1. In a medium saucepan, bring 1 1/3 cups water to a boil. Add rice, and stir. Reduce heat, cover, and simmer for 20 minutes (alternatively, prepare the rice in a rice cooker).
2. In a small bowl, mix the rice vinegar, sugar, and salt. Blend the mixture into the rice.
3. Place one sheet nori on a bamboo sushi mat. Spread a thin layer of rice on the sheet of seaweed and press into a thin layer. Arrange your fillings in a line down the center of the rice. Lift one end of the mat, and gently roll it over the ingredients, pressing gently. Roll it forward to make a complete roll.
4. Cut each roll into 8 slices using a wet, sharp knife.
5. Repeat step 3 with the remaining ingredients. Serve with soy sauce, ginger, and wasabi (if you’re up for the spicy kick!).

Monday, August 23, 2010

Cinnamon Rolls

A trip to the country side is a worthy journey now and again. Going through Lancaster County to Pennsylvania Dutch Country- otherwise known as where the Amish people-reminded me of the happiness gained from the simple pleasures in life. While my family and I waited for seats in a restaurant called Millers, we watched a video showing how “Stickies” are made. Looking at the product on the shelf, I concluded that Stickies are just what we would call cinnamon rolls. Cinnamon rolls have always been on my list of “foods to make when I have spare time,” and watching the video gave me the inspiration to finally make some.

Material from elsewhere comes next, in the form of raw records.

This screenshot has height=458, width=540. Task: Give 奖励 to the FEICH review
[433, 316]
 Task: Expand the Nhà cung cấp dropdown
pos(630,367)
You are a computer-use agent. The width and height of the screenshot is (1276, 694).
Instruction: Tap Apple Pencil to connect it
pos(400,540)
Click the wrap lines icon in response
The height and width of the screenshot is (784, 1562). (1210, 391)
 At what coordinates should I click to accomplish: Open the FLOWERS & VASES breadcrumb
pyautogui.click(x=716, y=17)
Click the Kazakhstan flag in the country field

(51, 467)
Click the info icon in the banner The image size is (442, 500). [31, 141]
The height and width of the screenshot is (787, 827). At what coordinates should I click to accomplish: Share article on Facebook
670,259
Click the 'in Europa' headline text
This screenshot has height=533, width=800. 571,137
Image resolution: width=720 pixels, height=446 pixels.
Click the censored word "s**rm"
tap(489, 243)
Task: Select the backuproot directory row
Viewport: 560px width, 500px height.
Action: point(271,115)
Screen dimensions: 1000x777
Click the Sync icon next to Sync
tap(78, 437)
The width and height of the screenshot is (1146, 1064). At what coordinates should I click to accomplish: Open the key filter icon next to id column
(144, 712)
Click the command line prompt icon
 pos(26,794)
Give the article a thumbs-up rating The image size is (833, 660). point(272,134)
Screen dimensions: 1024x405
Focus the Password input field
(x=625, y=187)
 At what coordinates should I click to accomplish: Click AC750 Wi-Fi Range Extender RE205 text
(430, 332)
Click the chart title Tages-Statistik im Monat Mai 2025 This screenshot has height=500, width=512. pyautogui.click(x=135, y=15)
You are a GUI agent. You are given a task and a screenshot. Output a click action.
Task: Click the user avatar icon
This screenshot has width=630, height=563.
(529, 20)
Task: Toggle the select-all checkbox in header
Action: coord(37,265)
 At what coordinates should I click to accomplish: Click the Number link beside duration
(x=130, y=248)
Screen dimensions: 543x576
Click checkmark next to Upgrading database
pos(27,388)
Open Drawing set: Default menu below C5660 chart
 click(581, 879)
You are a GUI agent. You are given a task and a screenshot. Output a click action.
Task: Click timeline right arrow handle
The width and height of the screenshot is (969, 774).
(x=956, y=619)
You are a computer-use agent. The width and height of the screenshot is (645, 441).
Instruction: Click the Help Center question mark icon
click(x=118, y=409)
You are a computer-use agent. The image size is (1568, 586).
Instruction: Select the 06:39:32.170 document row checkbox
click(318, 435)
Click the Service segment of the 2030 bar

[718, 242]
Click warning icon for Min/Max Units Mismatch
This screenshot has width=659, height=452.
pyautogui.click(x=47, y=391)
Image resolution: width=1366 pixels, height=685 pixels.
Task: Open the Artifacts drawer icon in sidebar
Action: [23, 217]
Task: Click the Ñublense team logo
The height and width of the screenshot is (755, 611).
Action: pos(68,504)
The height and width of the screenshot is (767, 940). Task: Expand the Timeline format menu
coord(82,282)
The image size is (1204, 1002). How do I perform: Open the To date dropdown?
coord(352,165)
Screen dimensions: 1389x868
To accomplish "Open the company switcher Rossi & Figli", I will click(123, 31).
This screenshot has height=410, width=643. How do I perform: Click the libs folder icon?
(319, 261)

To find the prefect recipe for cinnamon rolls, I had to do some research on the Internet. In the end, I found two recipes that I compiled into the one recipe below. I grabbed the recipe for the dough from one recipe and the recipe for the filling from the other. I then added my own recipe for the icing. The resulting recipe basically makes the healthiest (well at least the lowest fat) cinnamon rolls possible. The applesauce filling is unique and tastes surprisingly familiar- not like applesauce at all. In fact, it tastes just like the filling of a regular cinnamon roll. Going through the mall later this afternoon and smelling the heavenly aroma of Cinnabon rolls, I felt good that I had some fresh rolls waiting for me at home that did not cost me 730 calories, along with a higher chance of diabetes.


1 cup warm fat-free milk (100° F to 110° F)
1 tbsp melted trans-fat free margarine (such as I can’t believe It’s Not Butter)
2 tbsp oil
1/3 cup granulated sugar, divided
1 package quick-rise yeast (2 ¼ tsp)
3 ¾ all-purpose flour
1 large egg, lightly beaten
1/4 tsp salt
Cooking spray

1/4 cup brown sugar, packed
2 1/2 tablespoons ground cinnamon
1/4 cup unsweetened applesauce
2 teaspoons honey

1 cup icing sugar
1 tbsp water


1. Combine milk, 1 tablespoon melted margarine, 2 tablespoons oil, 1 tablespoon granulated sugar, and yeast in a large bowl; let stand 5 minutes. Add egg and remaining granulated sugar to bowl. Stir in 1 cup flour; let stand 10 minutes.
2. Add 2 1/2 cups flour and salt to milk mixture; stir until a soft dough forms (dough will be sticky). Turn out onto a lightly floured surface. Knead until smooth and elastic (about 6 minutes); add enough of remaining flour, 1 tablespoon at a time, to prevent dough from sticking to hands. Place dough in a large bowl coated with cooking spray; turn to coat top. Cover and let rise in a warm place, 35 minutes or until doubled in size. Punch dough down; cover and let rise 35 minutes or until doubled in size. Punch dough down; cover and let rest 5 minutes.
3. In a small bowl, combine brown sugar and cinnamon. In another bowl, mix together the honey and applesauce
4. Roll the dough into a 16×21 inch rectangle. Spread dough with applesauce mixture and sprinkle evenly with sugar and cinnamon mixture. Roll up dough and cut into 16 rolls. Place rolls, cut sides up, in a greased baking tray. Cover and let rise for 35minutes or until doubled size.
5. Preheat the oven to 350 degrees F.
Uncover rolls. Bake at 350 degrees F for 22 minutes or until lightly browned. Cool 10minutes in dishes on a wire rack. Turn rolls out onto wire rack; cool 5 minutes. Turn rolls over.
6. To make the icing, mix the icing sugar and water together to a smooth consistency. Spoon over rolls.

Friday, August 20, 2010

Fortune Cookies

As much as American Chinese restaurants like to make people think that fortune cookies are a part of Chinese culture, they are in fact almost unheard of in China. Fortune cookies really should be considered American culture, for Chinese food. Sometimes after eating in Chinatown, the waitress doesn’t even bother to give my Chinese family fortune cookies and my not-Chinese-born sister has to actually ask the waitress for one.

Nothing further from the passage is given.